## Exercise goal
Please copy exactly the part of the records below that opens with the line containing "Select the DolphinDB GUI card title" and closes with the line containing "1080x584 pixels.", leaving out any pictures.

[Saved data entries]
Start of Block
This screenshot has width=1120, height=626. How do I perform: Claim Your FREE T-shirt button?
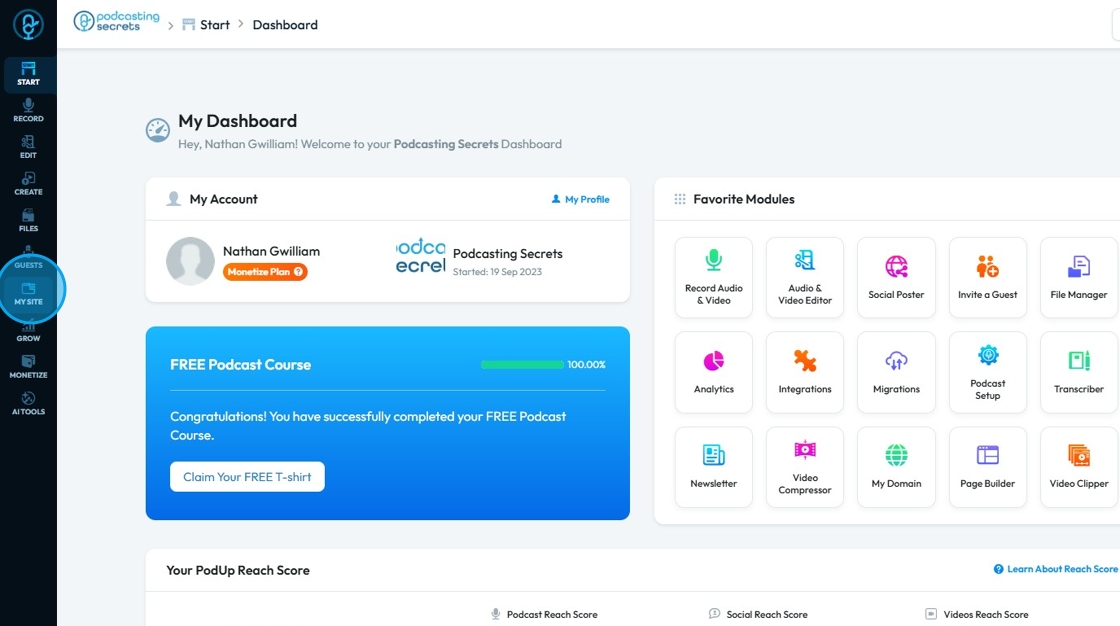[247, 477]
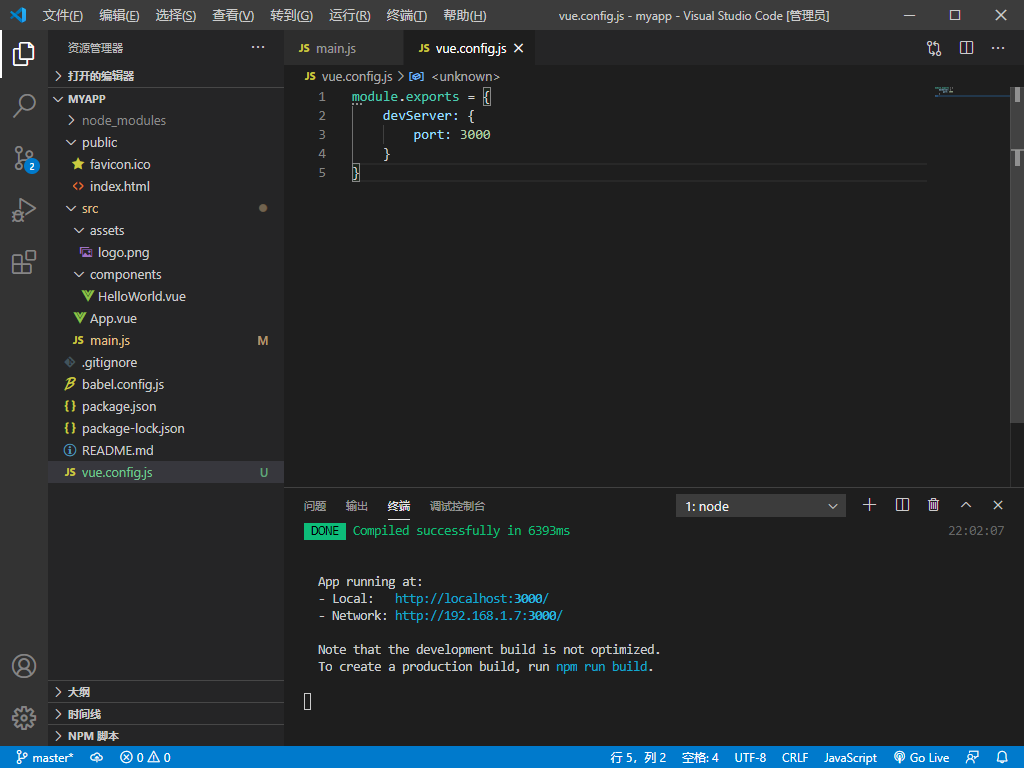This screenshot has width=1024, height=768.
Task: Create a new terminal with plus icon
Action: coord(869,506)
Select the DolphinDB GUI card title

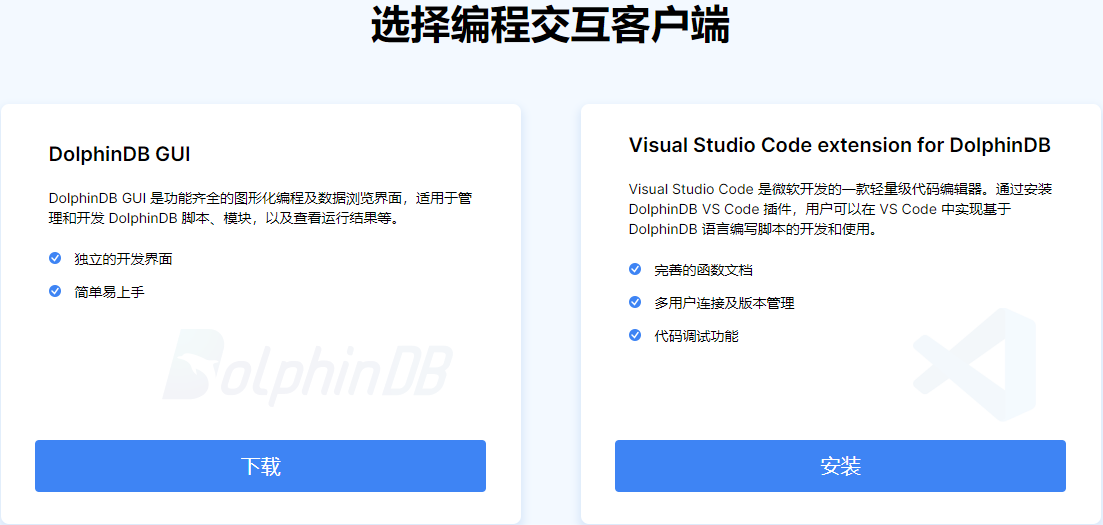[x=119, y=155]
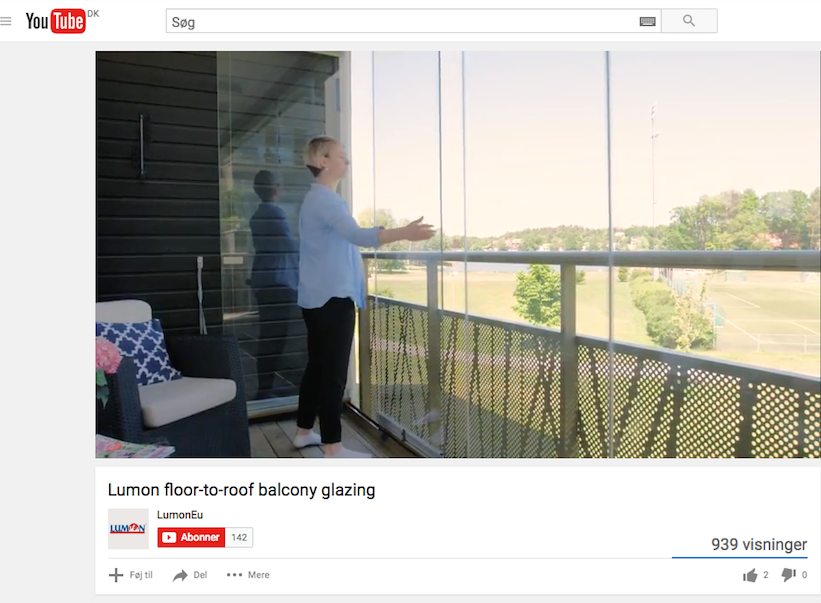Click the video player to pause
Viewport: 821px width, 603px height.
pos(458,254)
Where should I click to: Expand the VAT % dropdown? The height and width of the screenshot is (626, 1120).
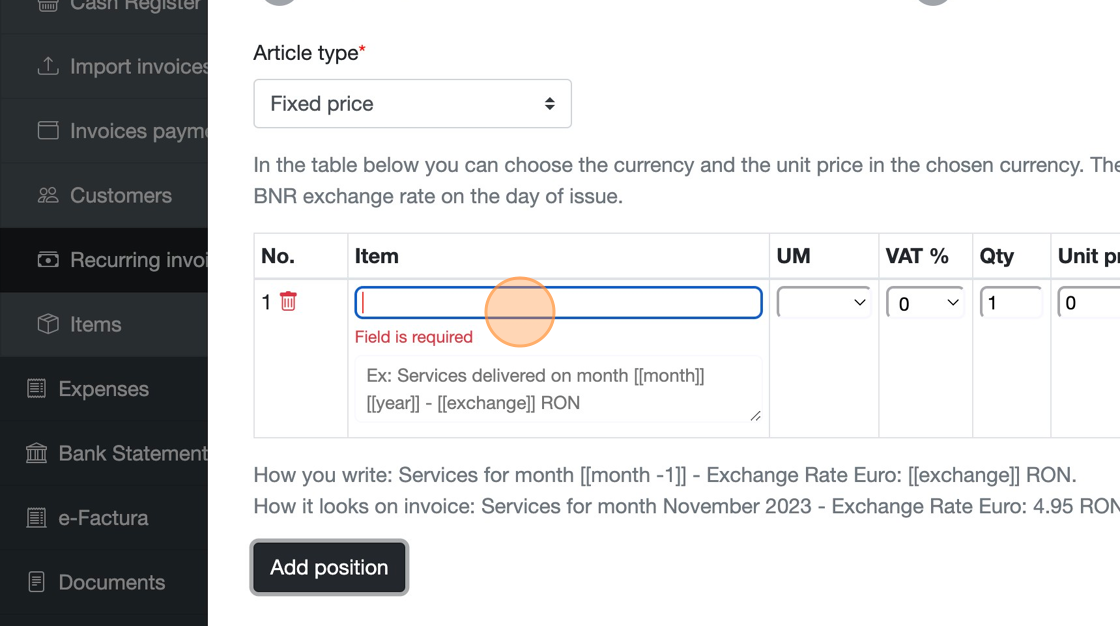click(925, 302)
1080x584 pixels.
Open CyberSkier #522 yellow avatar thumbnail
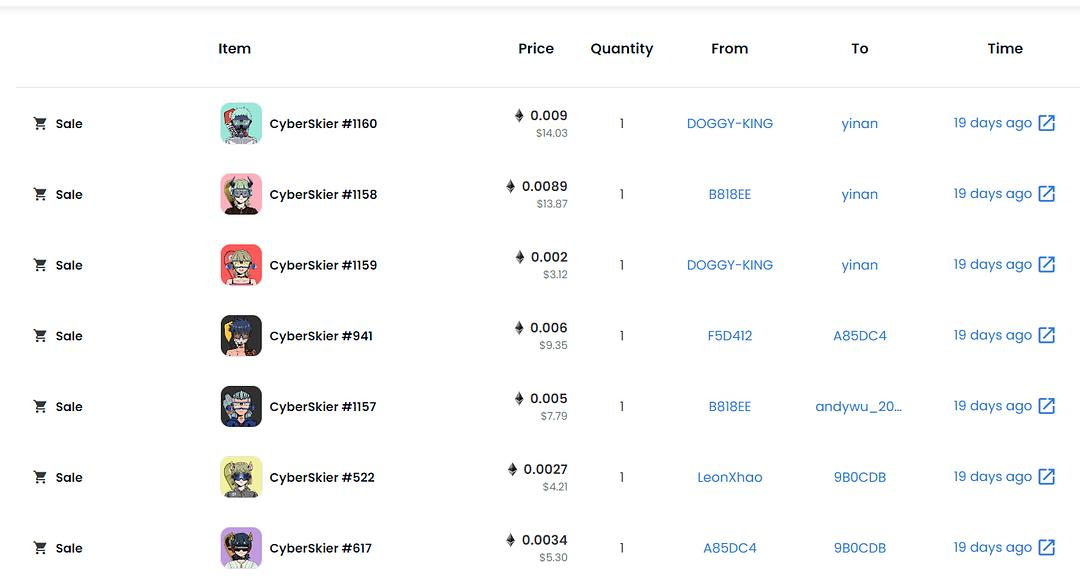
End of Block
## Output
Select the DolphinDB GUI card title

[x=119, y=155]
Click the video player to pause
Viewport: 821px width, 603px height.
pos(458,254)
Where should I click to: Expand the VAT % dropdown? The height and width of the screenshot is (626, 1120).
click(925, 302)
1080x584 pixels.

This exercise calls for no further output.